Joy Campbell (she/her) is in her 23rd year at MSU. She currently serves as MSU’s Fulbright program advisor and oversees Peace Corps programming on campus. In her Fulbright role, she works with domestic students and faculty who hope to pursue Fulbright opportunities abroad. For the Peace Corps, Joy coordinates the Peace Corps Prep undergraduate certificate program and supervises the campus Peace Corps Recruitment Office.
Spring is my favorite time of the Fulbright year. That’s when we hear who has been offered a Fulbright award to go abroad for a year of teaching, research, or graduate study.
It’s not unusual for a year to pass between the first time I meet with a Spartan and when finalists for these prestigious awards are notified. The emails trickle in over a span of a few weeks, with subject lines that tend toward all-caps excitement, like “FULBRIGHT UPDATE!!!” or “OMG!” Sometimes the email is fairly coherent, albeit with lots of exclamation points: “I just saw the letter from Fulbright that I'm a finalist!!! I am so, so excited and cannot thank you enough for your help throughout this journey!” and sometimes they’re delightfully stream-of-consciousness:
JOY,
WE WON!!!!
WE WON!!
Thank you for all of your hard work! We won!
I am shaking right now!
I will write something more cohesive later!
Best,
[name]
There are just a handful of those emails each spring. In a banner year, there might be 10 or more, which puts MSU into the category of Top Producer of U.S. Fulbright Students, an honor we recently earned for the 2024-25 competition.
I might start with more than 200 potentially interested students in each cycle, which has enabled me to work with students from every walk of life. What ties these Spartans together is that every aspiring Fulbright applicant is curious about the world we share. Fulbrighters spend a year as cultural ambassadors, living and working in a new community, perhaps picking up a new language, making new friends, and building global connections in the pursuit of a more peaceful planet.

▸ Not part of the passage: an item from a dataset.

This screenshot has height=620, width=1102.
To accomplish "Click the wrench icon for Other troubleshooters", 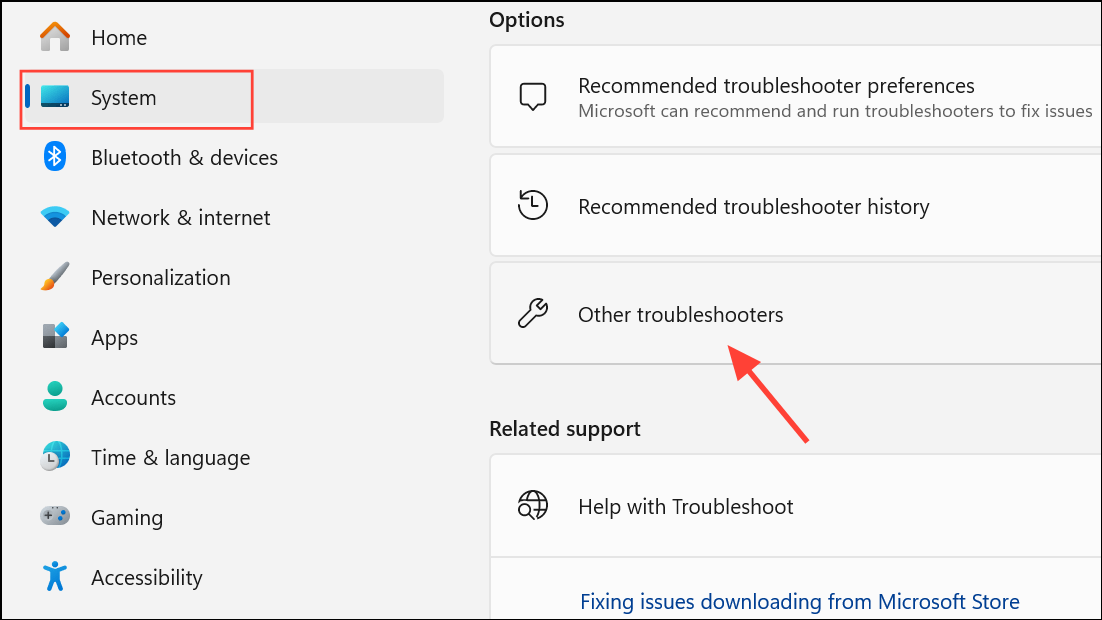I will coord(533,314).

Some students will decide along the way that the timing isn’t right or the program isn’t a good fit, and that’s OK. In the last five cohorts, since I became the campus Fulbright Program Advisor, we have had anywhere from 23 to 40 applications ultimately submitted.

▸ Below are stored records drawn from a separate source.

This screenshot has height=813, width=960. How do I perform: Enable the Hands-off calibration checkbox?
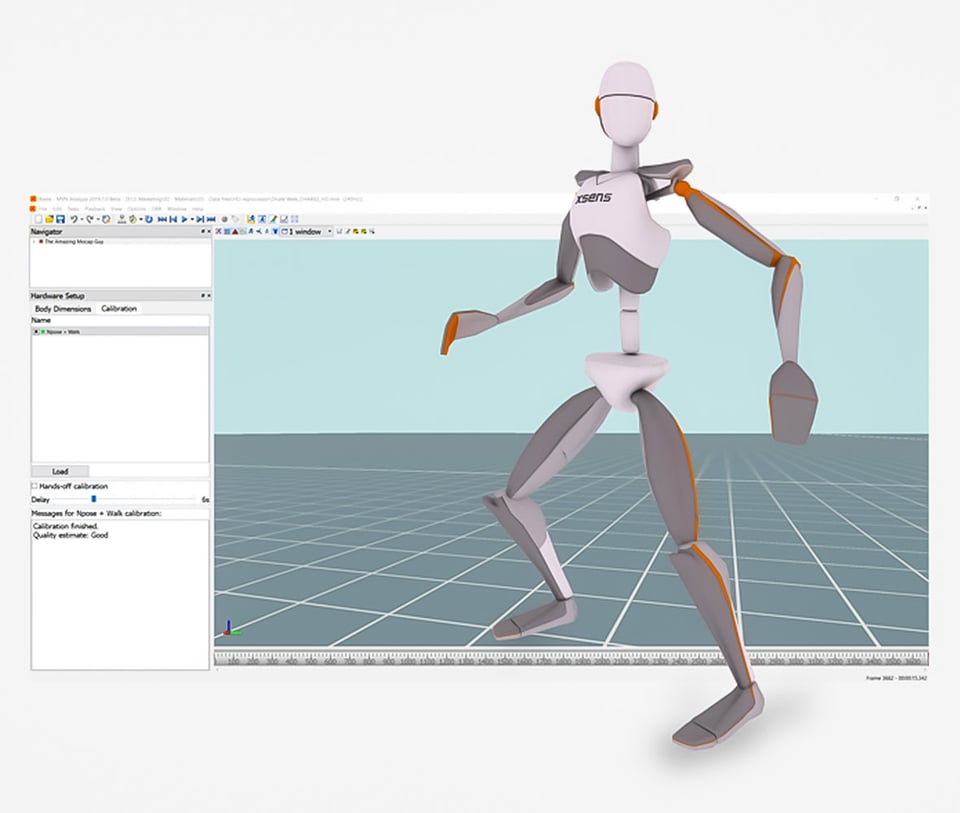click(x=35, y=486)
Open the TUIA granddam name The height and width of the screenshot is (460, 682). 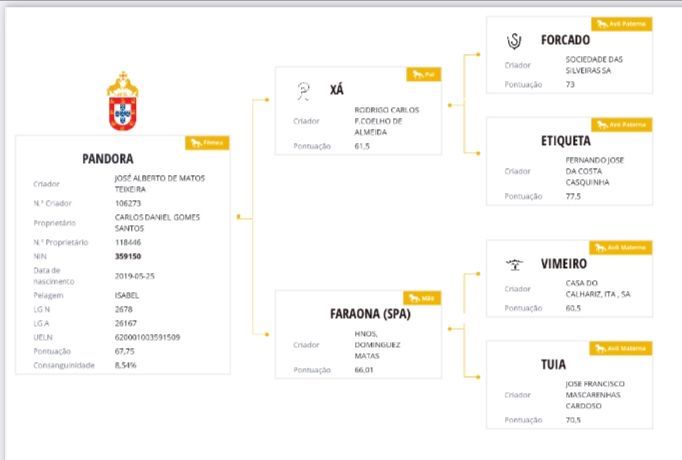point(553,364)
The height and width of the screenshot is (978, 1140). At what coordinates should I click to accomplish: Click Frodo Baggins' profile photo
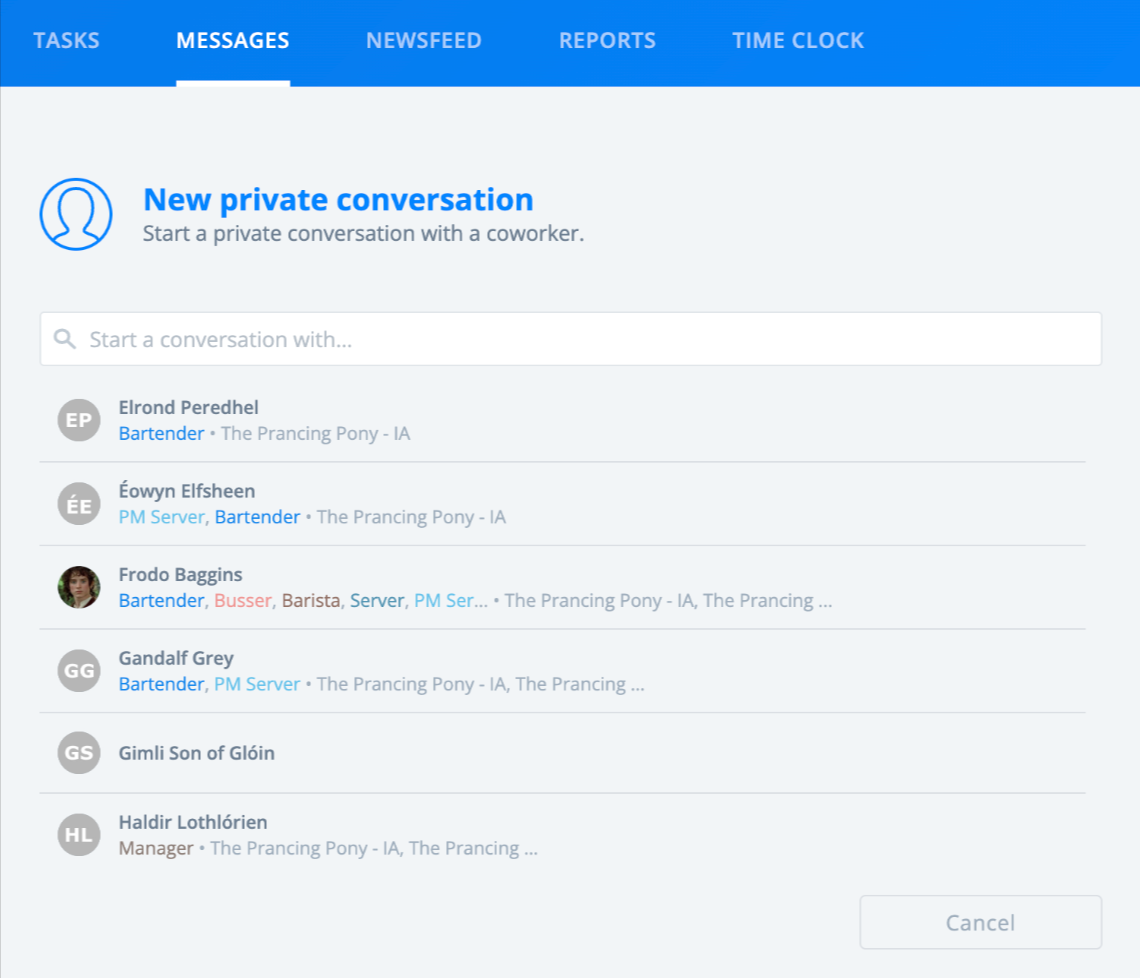79,588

Last year’s applicant cohort of 38 Spartans, hoping for awards in the 2025-26 academic year, hailed from 12 different MSU colleges and applied to 19 different host countries. The group was made up of 81% undergraduates (most students apply senior fall or the fall after they graduate) and 19% graduate students. Almost 40% of our applicants were students of color, and 42% identify as part of the LGBTQ+ community. About 10% were transfer students, 29% were first generation college students, and one was a military veteran. I love that our potential Fulbrighters reflect our campus diversity and that I have an opportunity to work with students whose lived experiences are so varied. It is truly an honor to work with and learn from so many amazing Spartans every year.
The hard truth is that the majority of our applicants are not awarded Fulbrights; the national success rate hovers around 20%, with many of the most sought-after awards going to a significantly smaller percentage. But the time spent working on the application is never wasted. The process itself is a great professional development experience, with applicants learning about themselves, articulating their goals, reflecting on their hopes, and honing their writing skills.

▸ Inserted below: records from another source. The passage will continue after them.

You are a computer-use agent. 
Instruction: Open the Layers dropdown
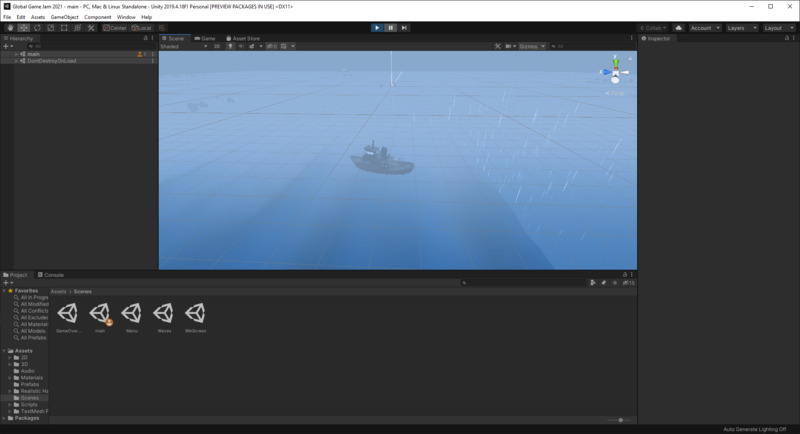[x=741, y=28]
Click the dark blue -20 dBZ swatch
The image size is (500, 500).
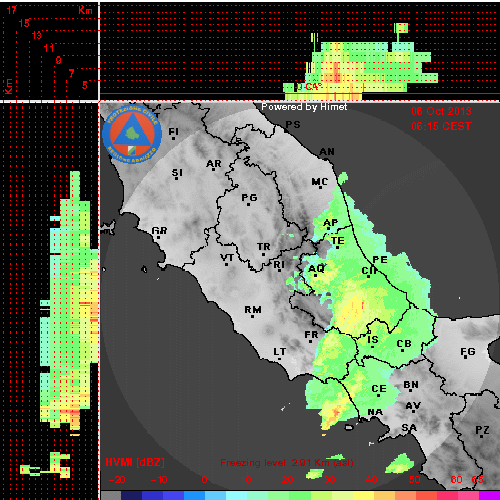pos(131,496)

Applicants who are not selected show amazing Spartan resilience, and I’m always just as proud of them as of our grantees, though the emails take a different tone. One student told me earlier this year, “Today I feel disappointed, but it was 100% worth the effort because I have a greater understanding of what truly excites me and I intend to shape my aspirations around that from now on,” and another, “Though I was (and still am lol) bummed about not being selected for the Fulbright I am still proud of my research proposal… I am committed to this journey and will continue to keep trying.”
A strong Fulbright application tells a story. The writer must convince their readers that they are the perfect person for their proposed project in the selected host country. I am privileged to work with so many Spartans, helping them tell their stories in a way that might just help them be the next awardee on our list of more than 230 Spartan students who have won Fulbrights since 1949. And if I’m lucky, maybe a few of them will send me an email that captures that giddy, elated, stream-of-consciousness moment when they realize they’ve done it.